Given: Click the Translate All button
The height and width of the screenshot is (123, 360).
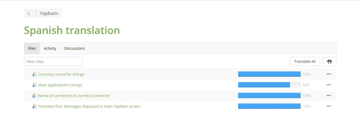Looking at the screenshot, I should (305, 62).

----------

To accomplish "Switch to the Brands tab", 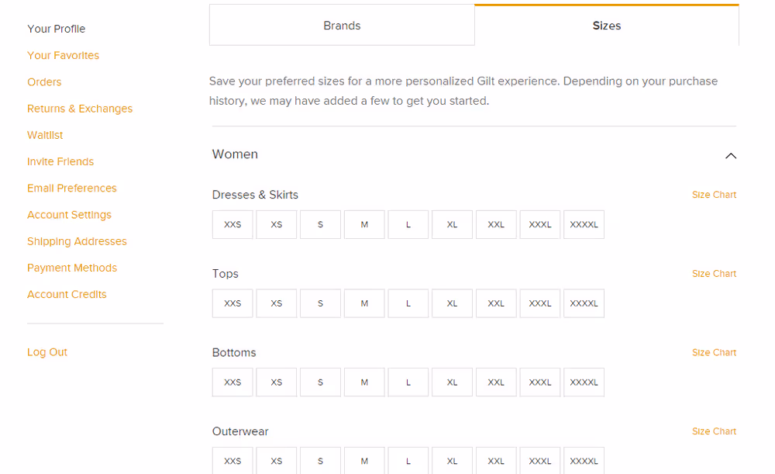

----------

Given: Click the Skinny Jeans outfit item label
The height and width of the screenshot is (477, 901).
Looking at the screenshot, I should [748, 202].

----------

CONSIGNE -
Reproduisez à l'identique le passage du matériel allant de la ligne qui contient « Given: Click the Skinny » jusqu'à celle qui contient « Looking at the screenshot, I should [748, 202]. », ces deux lignes incluses.

RÉSULTAT OBTENU -
Given: Click the Skinny Jeans outfit item label
The height and width of the screenshot is (477, 901).
Looking at the screenshot, I should [748, 202].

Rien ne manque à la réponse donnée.